With -i the tool changes configuration files. It tests if
unbound has remote-control: control-enable: yes and if
not appends lines to unbound.conf that enable unbound-control, and it runs
unbound-control-setup to generate the keys for unbound-control. It tests if
unbound has a trust anchor, if not it enables the root.key as
auto-trust-anchor-file and runs unbound-anchor(8) to
initialize the key. It picks up the domain and search from resolv.conf and
configures the dnssec-trigger.conf to use that.
Note the tool trusts the domain and search path at install time.

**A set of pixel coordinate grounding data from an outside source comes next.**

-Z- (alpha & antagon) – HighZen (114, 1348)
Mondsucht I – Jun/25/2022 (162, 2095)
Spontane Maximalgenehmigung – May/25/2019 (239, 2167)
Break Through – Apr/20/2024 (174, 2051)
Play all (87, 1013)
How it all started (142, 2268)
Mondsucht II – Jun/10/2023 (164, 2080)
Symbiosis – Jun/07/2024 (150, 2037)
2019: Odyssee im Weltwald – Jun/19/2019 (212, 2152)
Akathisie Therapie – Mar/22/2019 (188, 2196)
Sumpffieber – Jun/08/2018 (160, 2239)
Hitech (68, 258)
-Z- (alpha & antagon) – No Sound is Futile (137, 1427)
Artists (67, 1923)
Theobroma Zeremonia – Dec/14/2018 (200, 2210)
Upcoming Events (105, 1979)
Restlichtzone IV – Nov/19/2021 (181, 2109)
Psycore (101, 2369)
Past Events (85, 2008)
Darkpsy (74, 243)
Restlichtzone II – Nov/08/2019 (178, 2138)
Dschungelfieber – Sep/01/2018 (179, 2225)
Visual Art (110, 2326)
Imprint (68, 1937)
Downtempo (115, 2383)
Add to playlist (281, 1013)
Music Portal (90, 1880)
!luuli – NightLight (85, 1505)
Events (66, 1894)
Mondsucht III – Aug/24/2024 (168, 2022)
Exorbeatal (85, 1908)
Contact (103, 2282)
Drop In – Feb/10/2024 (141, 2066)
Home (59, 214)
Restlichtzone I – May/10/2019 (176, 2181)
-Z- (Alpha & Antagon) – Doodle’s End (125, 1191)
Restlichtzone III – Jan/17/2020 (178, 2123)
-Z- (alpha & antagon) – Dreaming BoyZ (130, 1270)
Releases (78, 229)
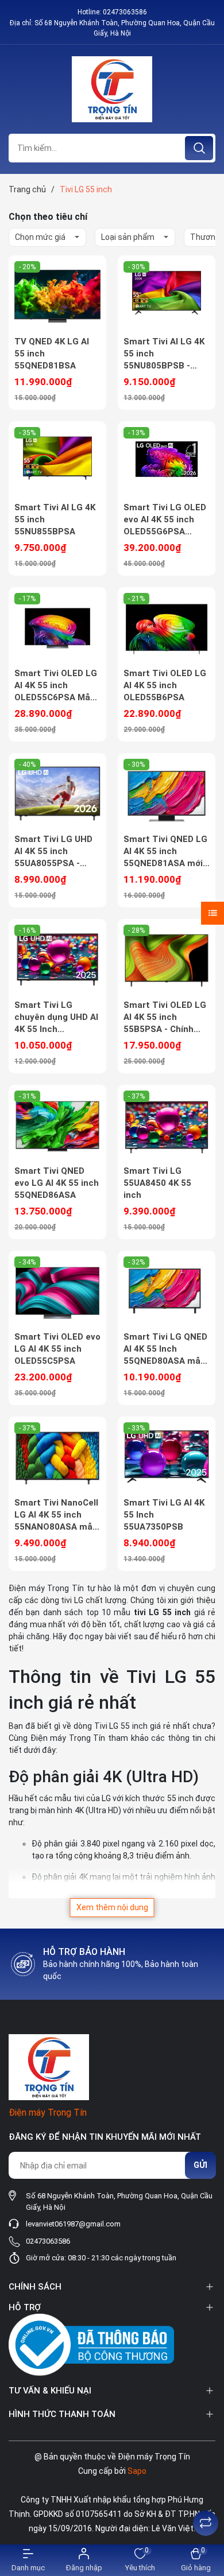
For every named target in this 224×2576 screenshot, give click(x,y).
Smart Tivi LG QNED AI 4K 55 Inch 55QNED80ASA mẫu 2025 (165, 1349)
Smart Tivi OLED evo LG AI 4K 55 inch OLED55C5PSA (57, 1349)
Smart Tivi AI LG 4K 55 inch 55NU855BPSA (54, 519)
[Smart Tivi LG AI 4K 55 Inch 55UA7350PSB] (166, 1456)
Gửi (200, 2165)
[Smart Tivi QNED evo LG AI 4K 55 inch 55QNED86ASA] (57, 1125)
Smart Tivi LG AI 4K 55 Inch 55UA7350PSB (163, 1515)
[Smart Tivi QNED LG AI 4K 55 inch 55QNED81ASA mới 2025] (166, 793)
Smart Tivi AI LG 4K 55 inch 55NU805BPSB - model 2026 (163, 354)
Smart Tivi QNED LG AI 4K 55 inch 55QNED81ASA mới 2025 (165, 852)
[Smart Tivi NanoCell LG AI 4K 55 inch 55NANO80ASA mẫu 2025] (57, 1456)
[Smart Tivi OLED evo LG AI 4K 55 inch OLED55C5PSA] (57, 1290)
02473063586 (125, 12)
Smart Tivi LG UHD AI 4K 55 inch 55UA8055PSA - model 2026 (53, 852)
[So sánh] (205, 2523)
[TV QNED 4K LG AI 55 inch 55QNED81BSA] (57, 295)
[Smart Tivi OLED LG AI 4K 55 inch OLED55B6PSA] (166, 627)
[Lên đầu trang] (205, 2494)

You should review them or perform configuration manually.
With -u it removes the options it enabled in
unbound.conf(5).
- /etc/dnssec-trigger/dnssec-trigger.conf
- The default configuration file.
- /etc/dnssec-trigger
- Directory with keys used for SSL connections to dnssec-triggerd.
- /run/dnssec-triggerd.pid
- Default pidfile with the pid of the running dnssec-triggerd.
This program was developed by Wouter Wijngaards at NLnet Labs.